La jeune fille entrouvrit timidement la porte du manoir. Elle avait peur. Même si toutes les histoires que racontaient les anciens étaient fausses, l'endroit resté lugubre comme entouré d'un manteau d'obscurité, de poussière et d'humidité.
Nul oiseau, nul animal ne vagabondait aux alentours, le monde semblait mort si l'on exceptait la bâtisse et la forêt qui l'entourait. Prenant son courage à deux mains et poussant un peu plus les lourds battants de la porte, elle entra.
Elle avait parié avec des amis qu'elle serait capable de rentrer dans le château abandonné et qu'elle en ramènerait une coupe de la salle à manger. Elle frissonna et ramena son châle sur ses épaules : sa bêtise n'avait-elle donc aucune limite ? Qui serait capable de ne pas avoir peur dans une situation pareille ?
Elle jeta un coup d'oeil derrière son épaule et reprit sa quête. Elle parvint jusqu'à un escalier en spirale montant vers les étages. Elle commença à le gravir en remarquant l'importante proportion d'antiques armures qui en montaient la garde.
Elle déboucha finalement sur un palier en arc de cercle autour de l'escalier. Cinq armures étaient là encadrant trois portes closes, l'une d'elles était à double battant. La jeune fille reprit son souffle et expira longuement pour se calmer puis elle s'avança et vers celle-ci.
Comme elle le pensait la salle à manger se trouvait juste derrière. Elle passa en revue la pièce et remarqua que le couvert certes un peu poussiéreux était impeccablement mis. Une impression de malaise la prit : quelque chose n'allait pas. La couche de poussière était moins importante que dans le reste de la maison, elle aurait même dit qu'il n'y en avait quasiment pas. Elle contourna la vaste pièce de bois et s'approcha de la place du président. Elle tendit la main vers la coupe d'or et de diamants. La coupe semblait brûlée dans sa main. Elle cria et la lâcha. La paume de sa main était coupée. Elle étudia rapidement la coupe et décida dans la prendre dans un mouchoir. Elle ne se sentait pas bien, ses jambes tremblaient et ses paupières étaient lourdes.
Elle regagna l'escalier en chancelant, il lui semblait que son corps était de plomb et ses chaussures de marbres.
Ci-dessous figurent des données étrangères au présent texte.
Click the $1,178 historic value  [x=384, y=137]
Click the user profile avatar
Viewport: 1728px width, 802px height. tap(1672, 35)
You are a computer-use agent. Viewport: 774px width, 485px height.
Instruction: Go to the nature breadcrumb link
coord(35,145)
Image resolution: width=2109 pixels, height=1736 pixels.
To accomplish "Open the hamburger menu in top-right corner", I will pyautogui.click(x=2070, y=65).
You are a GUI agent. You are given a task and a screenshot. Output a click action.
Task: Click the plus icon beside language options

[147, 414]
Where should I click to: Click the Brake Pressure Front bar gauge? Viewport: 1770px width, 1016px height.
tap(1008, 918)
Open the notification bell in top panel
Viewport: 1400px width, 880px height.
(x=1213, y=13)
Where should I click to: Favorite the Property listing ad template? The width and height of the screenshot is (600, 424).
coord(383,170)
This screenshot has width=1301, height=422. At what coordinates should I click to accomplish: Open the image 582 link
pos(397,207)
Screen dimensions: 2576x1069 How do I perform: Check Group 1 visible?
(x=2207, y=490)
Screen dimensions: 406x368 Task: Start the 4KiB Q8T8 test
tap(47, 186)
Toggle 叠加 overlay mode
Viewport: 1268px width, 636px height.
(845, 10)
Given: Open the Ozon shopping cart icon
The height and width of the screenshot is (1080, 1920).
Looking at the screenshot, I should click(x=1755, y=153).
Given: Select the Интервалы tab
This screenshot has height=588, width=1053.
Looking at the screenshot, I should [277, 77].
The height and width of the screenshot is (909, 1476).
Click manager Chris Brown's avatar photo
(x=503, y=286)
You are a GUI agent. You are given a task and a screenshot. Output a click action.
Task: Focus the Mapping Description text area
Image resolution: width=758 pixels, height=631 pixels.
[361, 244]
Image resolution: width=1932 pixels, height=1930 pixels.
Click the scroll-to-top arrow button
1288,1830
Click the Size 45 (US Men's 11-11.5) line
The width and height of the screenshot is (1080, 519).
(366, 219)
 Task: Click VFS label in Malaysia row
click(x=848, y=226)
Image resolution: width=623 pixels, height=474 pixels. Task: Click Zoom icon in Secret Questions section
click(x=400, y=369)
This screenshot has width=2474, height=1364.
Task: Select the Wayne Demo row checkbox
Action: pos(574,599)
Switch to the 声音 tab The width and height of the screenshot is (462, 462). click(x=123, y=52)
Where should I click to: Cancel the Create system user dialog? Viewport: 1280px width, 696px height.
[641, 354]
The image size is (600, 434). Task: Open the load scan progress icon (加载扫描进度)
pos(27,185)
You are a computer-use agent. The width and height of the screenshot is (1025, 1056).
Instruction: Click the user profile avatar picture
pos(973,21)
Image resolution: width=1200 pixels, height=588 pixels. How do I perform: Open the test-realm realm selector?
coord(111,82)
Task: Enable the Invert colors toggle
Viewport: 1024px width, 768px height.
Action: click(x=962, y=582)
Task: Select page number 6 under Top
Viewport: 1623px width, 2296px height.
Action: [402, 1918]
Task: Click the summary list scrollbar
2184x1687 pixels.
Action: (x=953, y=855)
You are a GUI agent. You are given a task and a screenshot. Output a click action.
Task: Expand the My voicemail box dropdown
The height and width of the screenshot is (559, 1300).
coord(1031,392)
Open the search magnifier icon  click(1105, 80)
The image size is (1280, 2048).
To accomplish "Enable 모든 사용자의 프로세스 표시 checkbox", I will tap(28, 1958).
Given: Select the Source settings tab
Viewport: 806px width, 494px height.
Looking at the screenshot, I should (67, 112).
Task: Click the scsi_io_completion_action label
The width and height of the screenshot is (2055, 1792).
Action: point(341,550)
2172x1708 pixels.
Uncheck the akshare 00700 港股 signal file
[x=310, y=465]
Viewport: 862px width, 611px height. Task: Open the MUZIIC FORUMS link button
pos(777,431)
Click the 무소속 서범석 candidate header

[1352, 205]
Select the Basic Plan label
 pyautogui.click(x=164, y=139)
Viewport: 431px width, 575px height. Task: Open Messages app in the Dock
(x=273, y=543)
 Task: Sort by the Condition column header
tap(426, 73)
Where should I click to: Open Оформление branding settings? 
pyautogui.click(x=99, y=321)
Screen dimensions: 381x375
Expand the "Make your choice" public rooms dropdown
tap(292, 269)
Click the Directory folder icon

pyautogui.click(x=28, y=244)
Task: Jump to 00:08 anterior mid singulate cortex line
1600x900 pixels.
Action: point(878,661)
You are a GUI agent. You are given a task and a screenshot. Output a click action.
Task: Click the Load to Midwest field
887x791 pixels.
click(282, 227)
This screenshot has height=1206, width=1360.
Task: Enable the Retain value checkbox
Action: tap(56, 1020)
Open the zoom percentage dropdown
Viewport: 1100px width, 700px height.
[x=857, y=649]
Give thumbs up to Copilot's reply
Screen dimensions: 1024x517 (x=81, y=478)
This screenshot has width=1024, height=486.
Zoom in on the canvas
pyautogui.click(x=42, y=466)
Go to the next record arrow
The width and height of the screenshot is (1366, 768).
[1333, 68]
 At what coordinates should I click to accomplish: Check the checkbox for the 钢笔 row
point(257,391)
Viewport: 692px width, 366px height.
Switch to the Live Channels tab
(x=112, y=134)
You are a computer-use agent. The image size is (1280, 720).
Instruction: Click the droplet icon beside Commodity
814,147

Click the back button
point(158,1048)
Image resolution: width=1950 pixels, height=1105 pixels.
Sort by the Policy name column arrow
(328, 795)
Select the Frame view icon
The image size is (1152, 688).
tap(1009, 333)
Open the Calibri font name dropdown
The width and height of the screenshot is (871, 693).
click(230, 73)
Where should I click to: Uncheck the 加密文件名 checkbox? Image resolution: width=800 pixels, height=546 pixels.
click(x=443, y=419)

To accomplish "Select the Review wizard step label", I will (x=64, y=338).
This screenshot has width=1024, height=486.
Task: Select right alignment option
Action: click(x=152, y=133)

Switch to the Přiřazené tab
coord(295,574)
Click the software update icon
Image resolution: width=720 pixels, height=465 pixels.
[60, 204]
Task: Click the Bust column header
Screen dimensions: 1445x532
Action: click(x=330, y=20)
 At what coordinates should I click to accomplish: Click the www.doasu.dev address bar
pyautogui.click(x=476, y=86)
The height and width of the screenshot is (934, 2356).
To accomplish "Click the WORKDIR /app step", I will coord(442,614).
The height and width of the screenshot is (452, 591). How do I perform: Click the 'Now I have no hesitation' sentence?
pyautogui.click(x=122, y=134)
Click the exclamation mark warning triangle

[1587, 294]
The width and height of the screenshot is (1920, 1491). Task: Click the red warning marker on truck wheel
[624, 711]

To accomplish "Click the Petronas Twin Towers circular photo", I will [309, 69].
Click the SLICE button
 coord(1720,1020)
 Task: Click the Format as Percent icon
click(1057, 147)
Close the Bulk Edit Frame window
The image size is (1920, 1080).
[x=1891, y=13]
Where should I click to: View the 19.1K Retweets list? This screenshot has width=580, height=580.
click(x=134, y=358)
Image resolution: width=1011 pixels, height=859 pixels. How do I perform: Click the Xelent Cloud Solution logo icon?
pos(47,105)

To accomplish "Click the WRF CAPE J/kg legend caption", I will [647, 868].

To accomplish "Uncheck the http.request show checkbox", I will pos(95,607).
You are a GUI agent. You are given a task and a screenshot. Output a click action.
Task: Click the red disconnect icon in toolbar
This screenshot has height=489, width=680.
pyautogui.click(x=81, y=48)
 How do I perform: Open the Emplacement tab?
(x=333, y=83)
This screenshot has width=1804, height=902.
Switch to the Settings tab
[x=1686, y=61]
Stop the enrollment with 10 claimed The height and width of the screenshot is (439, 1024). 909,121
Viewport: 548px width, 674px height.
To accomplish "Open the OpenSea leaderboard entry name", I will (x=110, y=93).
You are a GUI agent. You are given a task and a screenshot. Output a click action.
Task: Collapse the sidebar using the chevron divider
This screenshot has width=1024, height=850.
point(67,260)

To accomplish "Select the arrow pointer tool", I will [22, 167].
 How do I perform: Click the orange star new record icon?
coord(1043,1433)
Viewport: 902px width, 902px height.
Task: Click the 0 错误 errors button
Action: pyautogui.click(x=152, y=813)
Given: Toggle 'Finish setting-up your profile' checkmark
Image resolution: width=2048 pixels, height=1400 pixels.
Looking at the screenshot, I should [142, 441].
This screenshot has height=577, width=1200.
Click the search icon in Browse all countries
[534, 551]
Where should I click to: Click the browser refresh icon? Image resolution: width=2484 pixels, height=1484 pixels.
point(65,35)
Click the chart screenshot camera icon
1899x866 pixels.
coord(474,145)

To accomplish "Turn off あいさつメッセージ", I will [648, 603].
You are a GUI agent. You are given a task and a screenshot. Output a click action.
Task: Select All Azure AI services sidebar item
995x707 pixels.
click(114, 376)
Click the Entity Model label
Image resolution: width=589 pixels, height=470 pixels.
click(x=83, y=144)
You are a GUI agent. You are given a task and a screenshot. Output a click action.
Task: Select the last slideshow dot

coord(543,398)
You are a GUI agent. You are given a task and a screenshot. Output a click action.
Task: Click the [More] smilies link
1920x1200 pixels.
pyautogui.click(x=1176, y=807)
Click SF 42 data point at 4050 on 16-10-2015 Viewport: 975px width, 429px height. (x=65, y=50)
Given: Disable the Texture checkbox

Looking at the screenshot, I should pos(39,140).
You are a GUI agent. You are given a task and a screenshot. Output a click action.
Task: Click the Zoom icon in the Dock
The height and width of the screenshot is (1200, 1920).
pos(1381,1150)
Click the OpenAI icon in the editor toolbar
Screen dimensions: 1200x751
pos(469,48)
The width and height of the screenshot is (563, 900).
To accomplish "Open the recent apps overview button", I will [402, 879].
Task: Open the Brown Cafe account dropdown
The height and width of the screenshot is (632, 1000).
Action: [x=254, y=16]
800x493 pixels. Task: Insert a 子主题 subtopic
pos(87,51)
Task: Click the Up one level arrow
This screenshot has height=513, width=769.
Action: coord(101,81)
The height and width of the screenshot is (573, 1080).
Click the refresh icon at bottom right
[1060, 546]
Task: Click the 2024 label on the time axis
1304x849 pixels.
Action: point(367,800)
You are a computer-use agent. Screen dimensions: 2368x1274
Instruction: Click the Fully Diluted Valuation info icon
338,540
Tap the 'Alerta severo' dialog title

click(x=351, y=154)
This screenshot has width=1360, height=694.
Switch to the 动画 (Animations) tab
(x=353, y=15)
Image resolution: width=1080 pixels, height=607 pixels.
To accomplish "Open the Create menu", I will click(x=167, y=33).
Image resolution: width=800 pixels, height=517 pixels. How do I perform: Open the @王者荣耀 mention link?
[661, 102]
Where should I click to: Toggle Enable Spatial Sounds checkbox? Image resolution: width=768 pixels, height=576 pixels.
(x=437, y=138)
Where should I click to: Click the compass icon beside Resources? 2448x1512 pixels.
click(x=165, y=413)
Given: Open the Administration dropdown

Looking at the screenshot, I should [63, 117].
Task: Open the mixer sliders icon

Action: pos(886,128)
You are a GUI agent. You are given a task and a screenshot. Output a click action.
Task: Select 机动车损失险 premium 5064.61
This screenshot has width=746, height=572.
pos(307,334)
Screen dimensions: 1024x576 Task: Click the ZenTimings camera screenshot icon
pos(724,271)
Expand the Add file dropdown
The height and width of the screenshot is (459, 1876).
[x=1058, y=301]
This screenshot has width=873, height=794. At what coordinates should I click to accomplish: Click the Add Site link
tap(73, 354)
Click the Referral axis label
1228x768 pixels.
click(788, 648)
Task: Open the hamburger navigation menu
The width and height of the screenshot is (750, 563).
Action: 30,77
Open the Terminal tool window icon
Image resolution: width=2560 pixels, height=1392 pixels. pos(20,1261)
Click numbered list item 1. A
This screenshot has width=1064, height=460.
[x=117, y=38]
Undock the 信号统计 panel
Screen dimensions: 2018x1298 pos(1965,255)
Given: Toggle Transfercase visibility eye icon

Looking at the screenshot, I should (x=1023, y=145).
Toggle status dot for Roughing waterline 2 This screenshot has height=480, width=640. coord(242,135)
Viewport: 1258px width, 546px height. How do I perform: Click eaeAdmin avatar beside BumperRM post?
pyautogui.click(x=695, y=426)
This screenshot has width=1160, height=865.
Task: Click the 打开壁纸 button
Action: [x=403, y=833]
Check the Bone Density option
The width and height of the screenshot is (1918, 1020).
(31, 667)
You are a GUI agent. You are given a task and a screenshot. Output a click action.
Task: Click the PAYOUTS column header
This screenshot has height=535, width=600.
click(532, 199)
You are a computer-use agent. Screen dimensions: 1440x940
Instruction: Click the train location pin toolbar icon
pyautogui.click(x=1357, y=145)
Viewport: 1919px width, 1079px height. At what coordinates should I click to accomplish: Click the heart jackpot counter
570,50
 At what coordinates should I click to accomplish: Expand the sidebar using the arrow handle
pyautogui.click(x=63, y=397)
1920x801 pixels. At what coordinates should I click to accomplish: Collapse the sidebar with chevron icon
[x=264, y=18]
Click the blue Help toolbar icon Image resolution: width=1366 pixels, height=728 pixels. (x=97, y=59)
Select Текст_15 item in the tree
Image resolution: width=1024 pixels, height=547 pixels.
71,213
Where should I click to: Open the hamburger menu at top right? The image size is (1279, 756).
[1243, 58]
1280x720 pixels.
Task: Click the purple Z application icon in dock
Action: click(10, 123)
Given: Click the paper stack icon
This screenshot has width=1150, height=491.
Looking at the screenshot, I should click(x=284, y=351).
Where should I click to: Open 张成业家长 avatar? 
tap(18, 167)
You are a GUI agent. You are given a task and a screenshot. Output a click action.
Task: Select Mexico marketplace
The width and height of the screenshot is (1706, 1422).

Elle atteignit tant bien que mal la première marche mais s'effondra et roula jusqu'en bas. Assommée, elle resta quelques instants inconsciente au sol puis la peur la stimula et elle parvint à se remettre debout, elle avait entendu des pas dans l'escalier.
Sa course s'arrêta deux mètres plus loin et elle retrouva le sol de manière fracassante après avoir rencontré une masse corporelle apparemment peu disposée à la laisser passer. Elle releva les yeux et fit un bond de côté lorsque son oncle se pencha pour l'attraper. En temps normal, elle se serait jetée à son cou mais en temps normal cet oncle était un paisible pensionnaire du cimetière communal. Elle couru vers la porte mais d'autres arrivés. Elle recula et se trouva finalement acculée dans un coin.
Elle se baissa, leva ses mains pour se protéger tout en pleurant. Elle vit le bras de son oncle se tendre, sa main avancer vers elle, ses doigts s'écarter comme la gueule d'un fauve. Elle attendit la pression du corps froid contre son poignet, elle attendit la mort, celle-ci ne vint pas.